There is a common thread which runs through this Bill. It has been clearly spelt out by my noble friend, Lord Beaverbrook, and it is that the liberties we all cherish can only be enjoyed when there is order in society. No one doubts the value to a democratic society of plurality of views; of the freedom to assemble to protest against the decisions of Government or others; or of the simple capacity to seek to persuade others to a point of view. Here, I agree with the noble Lord, Lord Dunleath, and the noble and learned Lord, Lord Denning. But such rights are an illusion unless they are underpinned by respect for others and other people's rights not to demonstrate, or to stick to their own views, or simply to go about their business in peace. So, like the noble and learned Lord, Lord Denning, and my noble friend Lord Beloff, I viewed the ideas of the noble and learned Lord, Lord Scarman, for an alternative society with great dismay and not a little sorrow.

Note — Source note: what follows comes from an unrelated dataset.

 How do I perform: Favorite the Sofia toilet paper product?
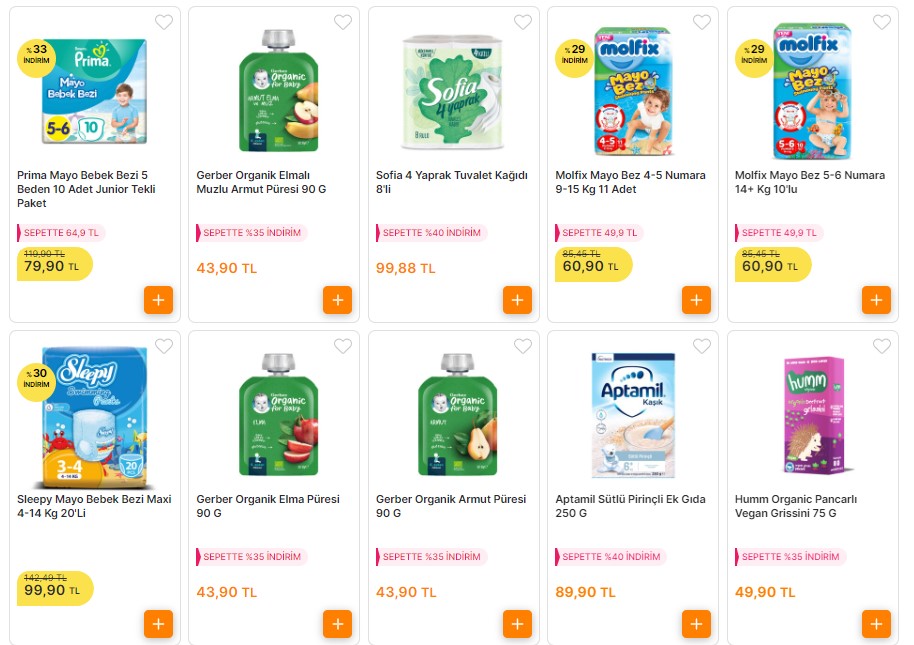(x=522, y=22)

There is no special virtue attached to collecting together in groups, whether as a picket or a demonstration, that confers special rights and privileges on those who do so, so that they can ride roughshod over the right of the individual to live his life as he wishes. Freedom can never be the excuse for tyranny of the individual by the mob. Good order is the guarantor of freedom because it preserves a balance of rights. On that basis I commend the Bill to your Lordships.

Lord Mishcon

My Lords, before the noble Lord the Minister sits down may I rectify an omission of which I am guilty? I was charged by my noble and learned friend Lord Elwyn-Jones to apologise to your Lordships for his absence from the closing speeches because he had important public duties to fulfil outside London.

On Question, Bill read a second time, and committed to a Committee of the Whole House.